Sistine Chapel, Vatican Museums, Rome
It may just be that you had always intended to go to Rome and marvel at Michelangelo’s Sistine Chapel ceiling masterpiece, instead of seeing it endlessly replicated in the media, but you somehow never got round to it. Here you can place yourself in the chapel, which is inside the pope’s official palace residence, and get a more complete impression of how it would be for real. You can even take a tour guide option to wander around the Vatican City and really ramp up the virtual experience.
Join the Virtual Tour: museivaticani.va
Picasso Museum, Barcelona
A very uplifting way to bring a piece of Spain into your living room. Picasso was born in Málaga, but he spent many of his formative years in Barcelona, so many of his most important pieces are housed in this museum. A heady virtual stroll takes in works from his Blue and Rose periods, as well as his series of insightful reinterpretations of Velázquez’s Las Meninas. There are separate tours of the place’s pretty, plant-strewn courtyard and the various places where Picasso lived and worked.

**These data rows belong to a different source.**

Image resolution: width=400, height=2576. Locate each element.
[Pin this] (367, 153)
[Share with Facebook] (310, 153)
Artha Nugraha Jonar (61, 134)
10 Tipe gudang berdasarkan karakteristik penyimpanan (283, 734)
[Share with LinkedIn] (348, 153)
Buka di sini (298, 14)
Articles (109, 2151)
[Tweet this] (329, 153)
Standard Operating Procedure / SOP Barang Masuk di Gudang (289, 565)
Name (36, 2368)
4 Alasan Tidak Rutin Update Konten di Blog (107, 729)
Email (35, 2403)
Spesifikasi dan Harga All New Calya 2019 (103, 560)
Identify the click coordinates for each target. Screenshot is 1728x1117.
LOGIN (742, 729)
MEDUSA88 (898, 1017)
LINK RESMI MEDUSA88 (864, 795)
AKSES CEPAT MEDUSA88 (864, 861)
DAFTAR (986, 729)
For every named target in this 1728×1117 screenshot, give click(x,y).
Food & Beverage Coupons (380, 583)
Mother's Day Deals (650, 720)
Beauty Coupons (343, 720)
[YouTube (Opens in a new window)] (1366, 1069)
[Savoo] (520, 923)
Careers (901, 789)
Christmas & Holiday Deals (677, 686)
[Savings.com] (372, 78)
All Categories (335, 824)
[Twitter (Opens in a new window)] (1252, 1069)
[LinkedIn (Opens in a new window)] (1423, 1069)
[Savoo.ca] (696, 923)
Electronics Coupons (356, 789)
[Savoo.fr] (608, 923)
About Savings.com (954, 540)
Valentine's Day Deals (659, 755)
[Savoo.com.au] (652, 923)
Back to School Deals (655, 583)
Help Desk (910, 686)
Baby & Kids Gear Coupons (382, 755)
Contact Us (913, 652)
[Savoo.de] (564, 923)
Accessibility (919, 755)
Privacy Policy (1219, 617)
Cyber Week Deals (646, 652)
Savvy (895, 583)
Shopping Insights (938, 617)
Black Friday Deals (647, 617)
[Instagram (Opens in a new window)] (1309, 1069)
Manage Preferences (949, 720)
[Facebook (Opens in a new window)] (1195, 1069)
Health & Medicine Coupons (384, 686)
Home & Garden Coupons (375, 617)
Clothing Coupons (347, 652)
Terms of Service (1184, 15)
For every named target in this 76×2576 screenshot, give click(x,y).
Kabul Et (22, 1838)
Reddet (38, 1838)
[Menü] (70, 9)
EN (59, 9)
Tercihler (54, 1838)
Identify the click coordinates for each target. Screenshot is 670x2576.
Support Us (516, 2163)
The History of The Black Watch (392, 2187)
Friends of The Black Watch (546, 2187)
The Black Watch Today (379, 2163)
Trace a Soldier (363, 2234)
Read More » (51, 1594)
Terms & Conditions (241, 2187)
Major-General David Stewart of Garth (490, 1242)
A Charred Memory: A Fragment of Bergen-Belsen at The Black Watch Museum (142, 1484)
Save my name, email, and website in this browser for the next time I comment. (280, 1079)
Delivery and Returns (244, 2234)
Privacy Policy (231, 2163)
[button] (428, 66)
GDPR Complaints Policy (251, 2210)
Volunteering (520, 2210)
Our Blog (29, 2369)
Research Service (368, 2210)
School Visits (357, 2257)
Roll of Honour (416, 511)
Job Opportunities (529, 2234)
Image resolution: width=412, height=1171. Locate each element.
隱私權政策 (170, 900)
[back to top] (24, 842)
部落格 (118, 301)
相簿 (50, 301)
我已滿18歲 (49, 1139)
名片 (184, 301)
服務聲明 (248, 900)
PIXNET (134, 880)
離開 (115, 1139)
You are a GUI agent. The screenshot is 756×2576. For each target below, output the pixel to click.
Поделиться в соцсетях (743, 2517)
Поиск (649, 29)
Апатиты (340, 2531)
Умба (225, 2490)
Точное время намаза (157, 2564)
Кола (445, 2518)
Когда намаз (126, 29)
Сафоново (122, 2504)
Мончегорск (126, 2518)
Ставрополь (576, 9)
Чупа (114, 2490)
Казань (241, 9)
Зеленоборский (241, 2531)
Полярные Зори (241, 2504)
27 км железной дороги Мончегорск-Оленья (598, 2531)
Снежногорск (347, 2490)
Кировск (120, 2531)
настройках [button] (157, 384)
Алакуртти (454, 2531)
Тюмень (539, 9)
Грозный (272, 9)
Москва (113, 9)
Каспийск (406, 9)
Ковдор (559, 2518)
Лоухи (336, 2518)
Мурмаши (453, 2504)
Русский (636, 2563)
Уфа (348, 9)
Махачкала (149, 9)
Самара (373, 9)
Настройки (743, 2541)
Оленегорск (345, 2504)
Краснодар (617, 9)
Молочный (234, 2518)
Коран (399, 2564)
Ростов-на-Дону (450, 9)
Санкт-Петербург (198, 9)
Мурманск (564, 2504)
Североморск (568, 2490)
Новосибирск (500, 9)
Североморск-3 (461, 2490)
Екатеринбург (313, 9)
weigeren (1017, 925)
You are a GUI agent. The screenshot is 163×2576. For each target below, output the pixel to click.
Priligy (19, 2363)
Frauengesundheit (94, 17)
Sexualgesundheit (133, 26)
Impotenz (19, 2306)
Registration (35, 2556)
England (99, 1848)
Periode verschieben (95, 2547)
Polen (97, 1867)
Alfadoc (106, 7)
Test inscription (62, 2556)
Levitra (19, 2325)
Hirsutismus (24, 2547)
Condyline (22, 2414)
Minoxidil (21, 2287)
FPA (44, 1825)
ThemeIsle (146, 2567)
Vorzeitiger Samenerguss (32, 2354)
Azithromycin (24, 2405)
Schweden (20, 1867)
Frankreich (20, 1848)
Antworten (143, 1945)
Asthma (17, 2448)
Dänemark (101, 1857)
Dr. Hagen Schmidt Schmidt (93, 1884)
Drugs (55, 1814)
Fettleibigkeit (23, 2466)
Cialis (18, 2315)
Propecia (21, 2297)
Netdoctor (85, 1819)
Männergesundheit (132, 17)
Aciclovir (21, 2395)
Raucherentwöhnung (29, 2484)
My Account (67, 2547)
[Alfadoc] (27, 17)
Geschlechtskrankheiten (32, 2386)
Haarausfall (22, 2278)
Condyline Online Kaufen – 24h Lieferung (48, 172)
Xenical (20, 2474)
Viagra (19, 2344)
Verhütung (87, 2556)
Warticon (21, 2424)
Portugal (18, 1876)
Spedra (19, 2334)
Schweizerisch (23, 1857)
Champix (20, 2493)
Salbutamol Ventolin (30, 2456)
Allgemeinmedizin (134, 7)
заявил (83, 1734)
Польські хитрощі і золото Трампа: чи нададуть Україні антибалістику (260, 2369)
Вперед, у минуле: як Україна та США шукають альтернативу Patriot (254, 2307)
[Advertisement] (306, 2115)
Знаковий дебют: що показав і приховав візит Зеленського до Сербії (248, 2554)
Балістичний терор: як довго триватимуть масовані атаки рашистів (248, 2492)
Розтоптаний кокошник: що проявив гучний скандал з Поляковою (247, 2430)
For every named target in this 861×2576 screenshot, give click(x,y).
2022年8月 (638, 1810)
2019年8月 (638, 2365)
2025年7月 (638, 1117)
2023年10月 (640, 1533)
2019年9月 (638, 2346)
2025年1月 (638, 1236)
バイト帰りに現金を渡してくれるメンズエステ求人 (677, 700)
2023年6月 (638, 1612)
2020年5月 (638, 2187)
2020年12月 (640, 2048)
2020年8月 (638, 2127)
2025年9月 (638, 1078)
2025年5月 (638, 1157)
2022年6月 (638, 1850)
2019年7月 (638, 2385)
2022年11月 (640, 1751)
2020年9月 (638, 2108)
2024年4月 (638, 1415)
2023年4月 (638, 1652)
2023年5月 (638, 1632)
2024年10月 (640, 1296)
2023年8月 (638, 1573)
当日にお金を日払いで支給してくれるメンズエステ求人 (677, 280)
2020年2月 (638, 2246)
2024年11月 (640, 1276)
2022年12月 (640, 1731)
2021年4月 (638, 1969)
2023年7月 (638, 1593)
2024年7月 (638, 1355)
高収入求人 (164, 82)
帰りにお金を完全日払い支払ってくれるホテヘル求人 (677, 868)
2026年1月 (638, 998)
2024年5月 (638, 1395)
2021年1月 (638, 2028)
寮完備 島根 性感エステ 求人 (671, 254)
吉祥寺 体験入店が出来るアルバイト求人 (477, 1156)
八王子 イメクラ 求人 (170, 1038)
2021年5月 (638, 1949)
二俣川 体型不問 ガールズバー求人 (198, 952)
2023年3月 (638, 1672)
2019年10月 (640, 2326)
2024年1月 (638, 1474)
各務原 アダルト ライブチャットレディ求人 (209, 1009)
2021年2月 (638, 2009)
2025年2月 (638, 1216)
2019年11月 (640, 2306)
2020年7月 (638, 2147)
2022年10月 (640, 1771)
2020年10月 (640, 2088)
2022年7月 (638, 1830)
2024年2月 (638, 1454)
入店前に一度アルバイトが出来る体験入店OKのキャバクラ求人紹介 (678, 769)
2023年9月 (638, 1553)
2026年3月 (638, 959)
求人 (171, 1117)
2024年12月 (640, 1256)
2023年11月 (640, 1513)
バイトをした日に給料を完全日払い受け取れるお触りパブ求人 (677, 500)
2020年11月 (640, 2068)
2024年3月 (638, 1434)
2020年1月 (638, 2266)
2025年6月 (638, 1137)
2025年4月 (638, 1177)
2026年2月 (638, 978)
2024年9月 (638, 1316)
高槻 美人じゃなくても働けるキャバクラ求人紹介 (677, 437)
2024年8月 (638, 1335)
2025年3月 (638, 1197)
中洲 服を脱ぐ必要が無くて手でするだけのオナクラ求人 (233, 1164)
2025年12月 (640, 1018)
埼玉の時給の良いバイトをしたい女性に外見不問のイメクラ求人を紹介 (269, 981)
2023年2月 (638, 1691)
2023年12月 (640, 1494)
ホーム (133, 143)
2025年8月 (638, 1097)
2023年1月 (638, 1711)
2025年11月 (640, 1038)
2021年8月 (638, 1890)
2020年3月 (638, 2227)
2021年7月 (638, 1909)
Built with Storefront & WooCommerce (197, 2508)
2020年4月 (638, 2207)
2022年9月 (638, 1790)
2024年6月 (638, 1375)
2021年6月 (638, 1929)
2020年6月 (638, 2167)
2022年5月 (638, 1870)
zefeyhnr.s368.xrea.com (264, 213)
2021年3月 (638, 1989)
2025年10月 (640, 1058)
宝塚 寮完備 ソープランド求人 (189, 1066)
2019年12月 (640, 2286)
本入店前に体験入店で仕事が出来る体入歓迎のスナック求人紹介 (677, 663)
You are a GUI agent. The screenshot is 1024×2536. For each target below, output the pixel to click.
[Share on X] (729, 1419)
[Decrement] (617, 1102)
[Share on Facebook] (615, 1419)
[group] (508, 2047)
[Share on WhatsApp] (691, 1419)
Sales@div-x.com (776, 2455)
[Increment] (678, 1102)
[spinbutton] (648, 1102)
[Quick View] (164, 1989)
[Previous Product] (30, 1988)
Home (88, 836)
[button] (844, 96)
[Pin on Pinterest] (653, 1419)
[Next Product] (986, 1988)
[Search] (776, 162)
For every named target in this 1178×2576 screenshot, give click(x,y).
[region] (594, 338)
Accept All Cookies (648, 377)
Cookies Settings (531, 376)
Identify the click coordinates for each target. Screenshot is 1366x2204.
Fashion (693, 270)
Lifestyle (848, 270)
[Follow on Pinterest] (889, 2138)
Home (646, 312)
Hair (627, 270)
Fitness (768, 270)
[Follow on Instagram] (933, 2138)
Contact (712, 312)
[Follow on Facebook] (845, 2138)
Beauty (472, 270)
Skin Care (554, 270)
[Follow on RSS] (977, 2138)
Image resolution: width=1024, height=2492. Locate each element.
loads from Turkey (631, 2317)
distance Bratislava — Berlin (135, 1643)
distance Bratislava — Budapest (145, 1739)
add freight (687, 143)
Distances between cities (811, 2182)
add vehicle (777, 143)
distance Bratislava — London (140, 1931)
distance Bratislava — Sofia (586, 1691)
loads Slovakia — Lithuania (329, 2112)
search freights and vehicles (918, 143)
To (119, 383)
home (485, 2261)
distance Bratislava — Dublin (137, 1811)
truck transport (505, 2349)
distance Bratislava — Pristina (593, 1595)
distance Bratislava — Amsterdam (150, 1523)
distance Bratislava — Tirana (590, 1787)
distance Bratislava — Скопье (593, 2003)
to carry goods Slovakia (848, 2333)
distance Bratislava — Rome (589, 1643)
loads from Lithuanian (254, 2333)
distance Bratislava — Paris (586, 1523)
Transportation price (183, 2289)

Join the Virtual Tour: bcn.cat
National Museum of Modern and Contemporary Art, Seoul
One of Korea's popular museums can be accessed from anywhere around the world. Google's virtual tour takes you through six floors of contemporary art from Korea and all over the globe.
Join the Virtual Tour: national-museum-of-modern-and-contemporary-art-korea
To see more of Google Arts & Culture's collection of museums, visit its website. There are thousands of museum Street Views on Google as well. Google Arts & Culture also has an online experience for exploring famous historic and cultural heritage sites.
In recent years, we’ve been forced to tackle accessibility head-on and create new avenues for reaching the outside world. Whether it’s money, time, or health that has kept you from scouting out the world’s most vaunted museums, today’s technology lets you explore the great masterpieces of the world--for free.